Two years ago this week, I drove across the country to a start a new life in an act of desperate faith that was probably more desperate than faith. My reason for moving was that it was the only door for change that God had left open, and I desperately needed a change. In the three years leading up to this move, I had suffered two crushing professional blows and watched dream after dream die. What I expected to be a season of new life and career fulfillment had turned dark. As I tried to come to terms with the profound losses God had dealt me in midlife, I flailed and kicked and screamed and cried, until, like an exhausted child, I finally gave up. I was empty. And God had done it. I could not imagine why, but I knew it was true. In desperation, I rented an oversized U-Haul and followed the saint of a friend who drove it across state lines to a new life that held only God knew what.

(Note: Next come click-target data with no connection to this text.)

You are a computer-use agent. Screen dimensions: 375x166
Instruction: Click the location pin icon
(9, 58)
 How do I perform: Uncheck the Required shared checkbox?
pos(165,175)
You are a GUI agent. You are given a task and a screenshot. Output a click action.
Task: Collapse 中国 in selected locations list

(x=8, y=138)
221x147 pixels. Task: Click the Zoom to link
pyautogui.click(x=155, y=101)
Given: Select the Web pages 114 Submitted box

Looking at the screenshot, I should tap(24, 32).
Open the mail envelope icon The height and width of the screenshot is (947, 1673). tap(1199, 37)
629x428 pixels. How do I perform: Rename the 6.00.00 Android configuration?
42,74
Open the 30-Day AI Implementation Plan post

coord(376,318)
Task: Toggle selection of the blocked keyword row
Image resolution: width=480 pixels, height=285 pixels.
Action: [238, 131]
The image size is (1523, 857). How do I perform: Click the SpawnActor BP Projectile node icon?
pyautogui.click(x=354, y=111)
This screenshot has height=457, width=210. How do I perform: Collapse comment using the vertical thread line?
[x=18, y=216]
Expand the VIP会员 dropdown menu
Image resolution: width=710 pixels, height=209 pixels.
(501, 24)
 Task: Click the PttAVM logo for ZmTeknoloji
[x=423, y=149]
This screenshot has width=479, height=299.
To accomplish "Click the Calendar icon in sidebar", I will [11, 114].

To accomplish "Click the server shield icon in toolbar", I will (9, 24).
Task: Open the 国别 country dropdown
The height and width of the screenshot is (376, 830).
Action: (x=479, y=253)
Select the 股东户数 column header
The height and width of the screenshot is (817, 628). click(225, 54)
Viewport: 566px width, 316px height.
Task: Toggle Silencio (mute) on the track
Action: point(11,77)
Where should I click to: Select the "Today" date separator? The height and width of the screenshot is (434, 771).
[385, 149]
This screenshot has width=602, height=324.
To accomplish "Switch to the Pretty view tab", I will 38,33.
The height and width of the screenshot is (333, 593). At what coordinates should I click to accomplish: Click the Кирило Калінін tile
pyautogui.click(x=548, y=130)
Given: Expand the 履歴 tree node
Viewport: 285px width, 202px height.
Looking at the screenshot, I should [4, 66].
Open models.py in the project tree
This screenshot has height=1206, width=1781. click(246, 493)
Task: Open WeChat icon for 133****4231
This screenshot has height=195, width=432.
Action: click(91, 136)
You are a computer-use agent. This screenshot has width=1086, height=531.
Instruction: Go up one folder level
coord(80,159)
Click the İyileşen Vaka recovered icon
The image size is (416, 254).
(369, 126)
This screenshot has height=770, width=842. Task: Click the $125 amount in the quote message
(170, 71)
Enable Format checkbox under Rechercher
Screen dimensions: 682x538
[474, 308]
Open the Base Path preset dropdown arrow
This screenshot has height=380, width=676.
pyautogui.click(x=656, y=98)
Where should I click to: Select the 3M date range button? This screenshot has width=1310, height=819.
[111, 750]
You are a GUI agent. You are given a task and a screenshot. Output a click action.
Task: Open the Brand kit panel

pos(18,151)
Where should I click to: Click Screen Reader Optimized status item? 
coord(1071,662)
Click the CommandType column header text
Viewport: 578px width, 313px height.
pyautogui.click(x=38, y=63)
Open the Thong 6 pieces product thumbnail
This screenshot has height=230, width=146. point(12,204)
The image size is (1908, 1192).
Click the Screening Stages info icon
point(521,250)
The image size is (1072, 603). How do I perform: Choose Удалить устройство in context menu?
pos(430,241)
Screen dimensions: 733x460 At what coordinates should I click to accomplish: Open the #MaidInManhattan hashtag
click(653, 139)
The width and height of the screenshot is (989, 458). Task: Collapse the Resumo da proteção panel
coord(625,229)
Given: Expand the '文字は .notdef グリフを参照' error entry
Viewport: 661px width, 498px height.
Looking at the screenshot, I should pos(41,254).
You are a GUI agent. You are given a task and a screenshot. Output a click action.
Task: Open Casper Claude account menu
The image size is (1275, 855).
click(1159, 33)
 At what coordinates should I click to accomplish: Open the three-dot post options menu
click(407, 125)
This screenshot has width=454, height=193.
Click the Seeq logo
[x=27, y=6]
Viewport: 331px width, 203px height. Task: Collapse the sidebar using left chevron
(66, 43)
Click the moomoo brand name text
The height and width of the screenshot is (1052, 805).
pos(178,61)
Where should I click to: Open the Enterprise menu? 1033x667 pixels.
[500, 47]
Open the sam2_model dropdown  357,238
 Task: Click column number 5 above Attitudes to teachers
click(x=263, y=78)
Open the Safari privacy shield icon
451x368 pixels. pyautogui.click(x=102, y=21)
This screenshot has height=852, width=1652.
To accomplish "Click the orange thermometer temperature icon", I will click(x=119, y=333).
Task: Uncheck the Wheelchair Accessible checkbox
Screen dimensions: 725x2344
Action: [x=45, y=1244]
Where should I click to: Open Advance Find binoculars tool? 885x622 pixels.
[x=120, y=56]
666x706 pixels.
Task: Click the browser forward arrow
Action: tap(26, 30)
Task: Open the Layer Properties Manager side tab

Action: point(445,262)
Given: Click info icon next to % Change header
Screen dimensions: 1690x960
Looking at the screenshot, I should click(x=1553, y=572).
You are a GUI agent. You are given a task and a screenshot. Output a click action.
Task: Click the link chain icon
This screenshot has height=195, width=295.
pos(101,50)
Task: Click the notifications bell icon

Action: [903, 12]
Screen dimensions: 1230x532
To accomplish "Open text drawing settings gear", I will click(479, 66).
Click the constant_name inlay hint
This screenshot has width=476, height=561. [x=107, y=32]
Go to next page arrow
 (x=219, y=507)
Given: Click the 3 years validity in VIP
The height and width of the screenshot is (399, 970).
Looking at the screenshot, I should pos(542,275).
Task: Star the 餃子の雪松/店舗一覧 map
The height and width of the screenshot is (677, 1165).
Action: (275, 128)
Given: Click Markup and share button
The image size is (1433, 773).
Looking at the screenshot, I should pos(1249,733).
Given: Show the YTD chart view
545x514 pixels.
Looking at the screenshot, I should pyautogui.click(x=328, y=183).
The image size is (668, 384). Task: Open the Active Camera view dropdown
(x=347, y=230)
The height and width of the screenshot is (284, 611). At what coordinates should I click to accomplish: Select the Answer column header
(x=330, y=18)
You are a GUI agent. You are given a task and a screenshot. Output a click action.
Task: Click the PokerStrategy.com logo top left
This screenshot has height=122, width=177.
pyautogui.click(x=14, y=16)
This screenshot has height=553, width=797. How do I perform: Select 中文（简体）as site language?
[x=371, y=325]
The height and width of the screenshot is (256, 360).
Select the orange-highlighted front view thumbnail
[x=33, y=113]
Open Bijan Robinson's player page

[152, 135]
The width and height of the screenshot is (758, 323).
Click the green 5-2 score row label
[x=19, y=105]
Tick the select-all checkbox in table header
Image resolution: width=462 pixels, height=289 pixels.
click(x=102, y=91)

I settled into an 850-square-foot apartment two miles from my best friend—the explanation for the destination of my U-Haul: I had moved for the community of her and her family. That was it. They were the nucleus of the new life God was going to have to make.
And make it He did, though not at all in the way I expected. (You’d think I would expect this by now.) Six weeks after the U-Haul was returned, another friend in town set me up on my first ever blind date. Twelve and a half months later, I walked the aisle of another dream I had let die years earlier.
I have spent much of the time since that perfect September day simply breathing: inhale, exhale; inhale, exhale; inhale, exhale—trying to catch my breath and find a new rhythm of breathing at the same time. And through His gift of time, God has healed the bruises left by schools and search committees, and He has provided the perspective to see why He allowed such pain at all when I was just trying to follow His calling. Those two crushing professional blows were both precursors to acts of desperate faith, each moving me literally to places I would not have otherwise gone. I’d have stayed where I was, like it or not, and I’d have tried to make the best of life plans gone awry.
I think God loves desperate faith—even and maybe especially when the faith is barely there. It lets Him shine. It lets Him bless us in ways we could not have seen and probably wouldn’t have thought to ask for.